> EXTRACTED ENTRIES
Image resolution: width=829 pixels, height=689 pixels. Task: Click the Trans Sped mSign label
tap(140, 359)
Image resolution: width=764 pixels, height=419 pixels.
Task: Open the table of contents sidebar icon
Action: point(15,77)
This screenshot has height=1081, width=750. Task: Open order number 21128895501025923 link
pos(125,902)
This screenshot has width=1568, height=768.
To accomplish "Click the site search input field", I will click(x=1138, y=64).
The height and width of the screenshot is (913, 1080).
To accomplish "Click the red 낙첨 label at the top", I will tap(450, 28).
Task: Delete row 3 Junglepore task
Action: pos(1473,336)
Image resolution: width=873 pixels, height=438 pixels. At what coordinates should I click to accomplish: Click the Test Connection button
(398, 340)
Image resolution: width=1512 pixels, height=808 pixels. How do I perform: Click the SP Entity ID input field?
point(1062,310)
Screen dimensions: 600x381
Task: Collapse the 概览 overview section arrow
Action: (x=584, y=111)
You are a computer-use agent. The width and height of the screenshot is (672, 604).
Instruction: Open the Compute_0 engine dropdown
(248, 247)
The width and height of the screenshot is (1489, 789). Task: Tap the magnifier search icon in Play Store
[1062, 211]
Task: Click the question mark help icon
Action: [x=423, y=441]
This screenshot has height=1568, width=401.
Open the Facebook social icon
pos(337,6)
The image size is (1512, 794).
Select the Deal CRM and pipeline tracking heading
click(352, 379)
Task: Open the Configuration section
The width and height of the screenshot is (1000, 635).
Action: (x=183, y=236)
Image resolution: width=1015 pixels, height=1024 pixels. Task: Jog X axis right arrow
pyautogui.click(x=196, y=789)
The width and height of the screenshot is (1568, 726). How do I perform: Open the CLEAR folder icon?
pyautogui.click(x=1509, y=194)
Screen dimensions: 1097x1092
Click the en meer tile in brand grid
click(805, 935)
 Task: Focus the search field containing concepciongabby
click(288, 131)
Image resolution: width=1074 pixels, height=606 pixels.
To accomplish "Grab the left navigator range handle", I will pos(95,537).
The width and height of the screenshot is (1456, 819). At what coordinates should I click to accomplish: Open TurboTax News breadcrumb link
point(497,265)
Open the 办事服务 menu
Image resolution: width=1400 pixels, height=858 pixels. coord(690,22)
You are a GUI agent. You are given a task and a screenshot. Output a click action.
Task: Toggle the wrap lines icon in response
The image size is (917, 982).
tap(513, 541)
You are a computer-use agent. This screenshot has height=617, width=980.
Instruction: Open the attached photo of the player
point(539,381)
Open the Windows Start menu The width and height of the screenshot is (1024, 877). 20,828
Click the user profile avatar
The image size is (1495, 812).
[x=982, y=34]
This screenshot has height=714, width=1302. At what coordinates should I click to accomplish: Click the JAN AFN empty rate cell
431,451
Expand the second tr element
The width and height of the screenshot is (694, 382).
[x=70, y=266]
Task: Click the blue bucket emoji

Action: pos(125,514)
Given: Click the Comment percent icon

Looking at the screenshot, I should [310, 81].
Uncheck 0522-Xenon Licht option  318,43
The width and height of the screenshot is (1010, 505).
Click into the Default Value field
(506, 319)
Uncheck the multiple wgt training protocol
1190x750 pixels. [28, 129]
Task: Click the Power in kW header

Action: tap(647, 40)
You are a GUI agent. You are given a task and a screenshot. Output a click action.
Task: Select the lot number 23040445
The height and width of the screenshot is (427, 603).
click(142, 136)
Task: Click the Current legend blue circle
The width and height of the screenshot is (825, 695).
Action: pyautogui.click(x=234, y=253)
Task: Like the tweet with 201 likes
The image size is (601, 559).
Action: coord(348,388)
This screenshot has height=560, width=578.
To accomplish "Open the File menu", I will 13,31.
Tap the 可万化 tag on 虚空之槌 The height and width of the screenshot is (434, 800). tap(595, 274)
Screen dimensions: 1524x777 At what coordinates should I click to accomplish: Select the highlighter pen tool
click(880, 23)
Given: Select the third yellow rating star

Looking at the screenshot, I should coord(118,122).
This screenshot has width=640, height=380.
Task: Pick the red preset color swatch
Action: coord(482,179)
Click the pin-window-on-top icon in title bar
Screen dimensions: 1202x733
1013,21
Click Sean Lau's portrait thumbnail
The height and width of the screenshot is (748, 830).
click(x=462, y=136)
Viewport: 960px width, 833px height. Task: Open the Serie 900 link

> TASK DESCRIPTION
Each entry above must be printed exactly as written.

> FINISHED EXERCISE
Image resolution: width=829 pixels, height=689 pixels. Task: Click the Trans Sped mSign label
tap(140, 359)
Image resolution: width=764 pixels, height=419 pixels.
Task: Open the table of contents sidebar icon
Action: point(15,77)
This screenshot has height=1081, width=750. Task: Open order number 21128895501025923 link
pos(125,902)
This screenshot has width=1568, height=768.
To accomplish "Click the site search input field", I will click(x=1138, y=64).
The height and width of the screenshot is (913, 1080).
To accomplish "Click the red 낙첨 label at the top", I will tap(450, 28).
Task: Delete row 3 Junglepore task
Action: pos(1473,336)
Image resolution: width=873 pixels, height=438 pixels. At what coordinates should I click to accomplish: Click the Test Connection button
(398, 340)
Image resolution: width=1512 pixels, height=808 pixels. How do I perform: Click the SP Entity ID input field?
point(1062,310)
Screen dimensions: 600x381
Task: Collapse the 概览 overview section arrow
Action: (x=584, y=111)
You are a computer-use agent. The width and height of the screenshot is (672, 604).
Instruction: Open the Compute_0 engine dropdown
(248, 247)
The width and height of the screenshot is (1489, 789). Task: Tap the magnifier search icon in Play Store
[1062, 211]
Task: Click the question mark help icon
Action: [x=423, y=441]
This screenshot has height=1568, width=401.
Open the Facebook social icon
pos(337,6)
The image size is (1512, 794).
Select the Deal CRM and pipeline tracking heading
click(352, 379)
Task: Open the Configuration section
The width and height of the screenshot is (1000, 635).
Action: (x=183, y=236)
Image resolution: width=1015 pixels, height=1024 pixels. Task: Jog X axis right arrow
pyautogui.click(x=196, y=789)
The width and height of the screenshot is (1568, 726). How do I perform: Open the CLEAR folder icon?
pyautogui.click(x=1509, y=194)
Screen dimensions: 1097x1092
Click the en meer tile in brand grid
click(805, 935)
 Task: Focus the search field containing concepciongabby
click(288, 131)
Image resolution: width=1074 pixels, height=606 pixels.
To accomplish "Grab the left navigator range handle", I will pos(95,537).
The width and height of the screenshot is (1456, 819). At what coordinates should I click to accomplish: Open TurboTax News breadcrumb link
point(497,265)
Open the 办事服务 menu
Image resolution: width=1400 pixels, height=858 pixels. coord(690,22)
You are a GUI agent. You are given a task and a screenshot. Output a click action.
Task: Toggle the wrap lines icon in response
The image size is (917, 982).
tap(513, 541)
You are a computer-use agent. This screenshot has height=617, width=980.
Instruction: Open the attached photo of the player
point(539,381)
Open the Windows Start menu The width and height of the screenshot is (1024, 877). 20,828
Click the user profile avatar
The image size is (1495, 812).
[x=982, y=34]
This screenshot has height=714, width=1302. At what coordinates should I click to accomplish: Click the JAN AFN empty rate cell
431,451
Expand the second tr element
The width and height of the screenshot is (694, 382).
[x=70, y=266]
Task: Click the blue bucket emoji

Action: pos(125,514)
Given: Click the Comment percent icon

Looking at the screenshot, I should [310, 81].
Uncheck 0522-Xenon Licht option  318,43
The width and height of the screenshot is (1010, 505).
Click into the Default Value field
(506, 319)
Uncheck the multiple wgt training protocol
1190x750 pixels. [28, 129]
Task: Click the Power in kW header

Action: tap(647, 40)
You are a GUI agent. You are given a task and a screenshot. Output a click action.
Task: Select the lot number 23040445
The height and width of the screenshot is (427, 603).
click(142, 136)
Task: Click the Current legend blue circle
The width and height of the screenshot is (825, 695).
Action: pyautogui.click(x=234, y=253)
Task: Like the tweet with 201 likes
The image size is (601, 559).
Action: coord(348,388)
This screenshot has height=560, width=578.
To accomplish "Open the File menu", I will 13,31.
Tap the 可万化 tag on 虚空之槌 The height and width of the screenshot is (434, 800). tap(595, 274)
Screen dimensions: 1524x777 At what coordinates should I click to accomplish: Select the highlighter pen tool
click(880, 23)
Given: Select the third yellow rating star

Looking at the screenshot, I should coord(118,122).
This screenshot has width=640, height=380.
Task: Pick the red preset color swatch
Action: coord(482,179)
Click the pin-window-on-top icon in title bar
Screen dimensions: 1202x733
1013,21
Click Sean Lau's portrait thumbnail
The height and width of the screenshot is (748, 830).
click(x=462, y=136)
Viewport: 960px width, 833px height. Task: Open the Serie 900 link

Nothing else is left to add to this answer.